Here's the first hit that came up on Google, in case my explanation isn't clear: Ballast Volume and Weight

You can confirm the weight you'll gain by filling the rears using a "Tire Fill Chart". Google it if you don't have one.

I would never consider filling the front tires on a loader tractor. I can't for the life of me think of a situation that would be of benefit.

Fill the rears, use your existing ballast box and see how you get along.
Cool. Thanks! This was my gut feeling, as well. Not that I'm opposed to building a new ballast box, you can see in the photo above that I neglected to put a hitch receiver into mine before filling it with concrete.
 
   / On the subject of ballast #8  
Are you sure it says wheel weights AND liquid or does it give different rear ballast depending on which?

My 4310 with 420 loader reads 770 lbs rear ballast with rear wheel weights or 550 lbs rear ballast with loaded tires. Granted it's not rated for as much lift capacity as you have. I have done neither on the wheels or tires so I built a 1200 lb 3pt ballast. It seems to handle anything I pick up with that on the back.
 
   / On the subject of ballast #9  
Why not just try it for a year using the ballast box and see how it goes? Total weight is still going to show on soft ground.
 
   / On the subject of ballast #10  
Thank you! I've wondered about doing Rimguard in the fronts, but I don't run many heavy rear implements, so I'm not sure I'd benefit much from adding weight up front. What do you think? I'd probably favor doing only rears, at least to start.


Not that I'm opposed to building a new ballast box, you can see in the photo above that I neglected to put a hitch receiver into mine before filling it with concrete.

Hey WinterDeere,

Rimguard recommends filling tires to 75% - 80% full, and Rimguard weighs about 11 pounds per gallon.

On my SCUT the front tires are small (18 x 8.50 -10) and the 4 gallons of Rimguard adds about 44 pounds per tire. The reason I filled the front tires was to lower the center of gravity of the tractor for some slight side hill operations, even though it does not make much difference to the center of gravity.

If your old ballast box ends up working with your new tractor, modifying it to add a surface mounted hitch should not be very hard.

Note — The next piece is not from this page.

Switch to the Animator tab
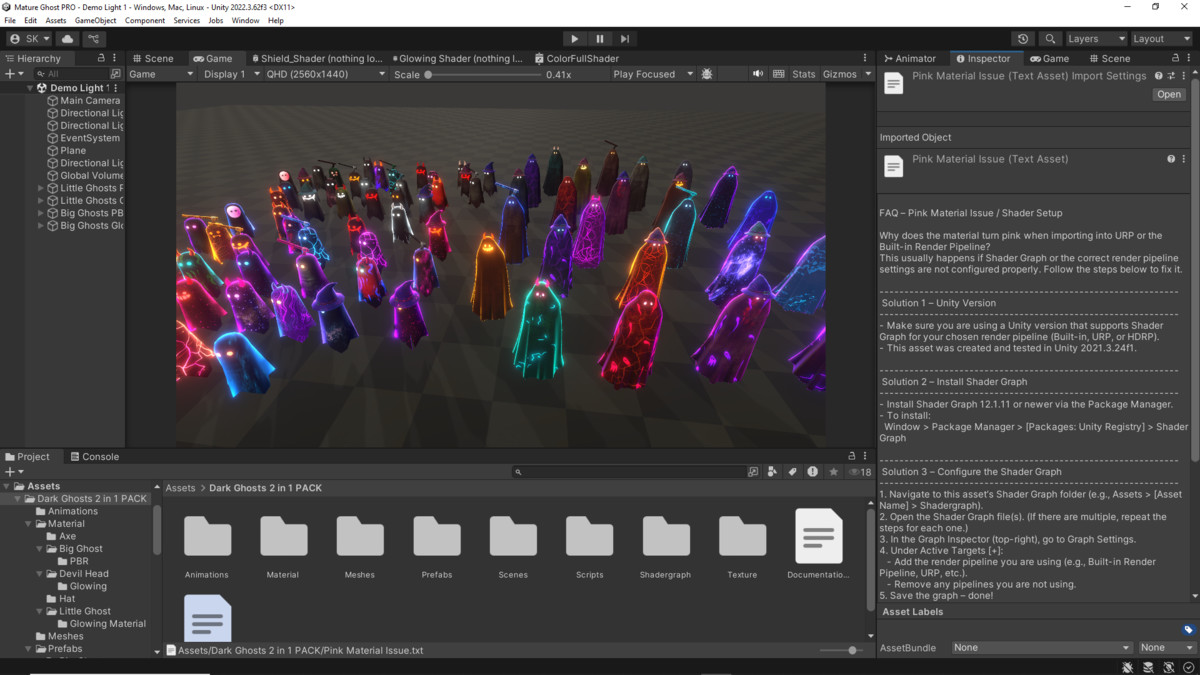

If your steel box material is strong enough, you could weld on a thick plate with drilled and tapped holes that match another thick plate (this second plate has a hitch welded to it) plus the mounting holes to install the first plate to the ballast box, and this will allow you to install/remove the hitch as needed.

And if the steel ballast box material is not very thick, you could drill a little larger hole in the steel and then drill and install concrete anchors, size that you choose and bolt the plate to the box blade that has a hitch welded to it.

B.T.W. A steel plate 3/4" thick and sized 30" x 30" (unknown what your ballast box size is) mounted on the rear of your box blade would weigh about 200 pounds, if you only need to add a little more weight.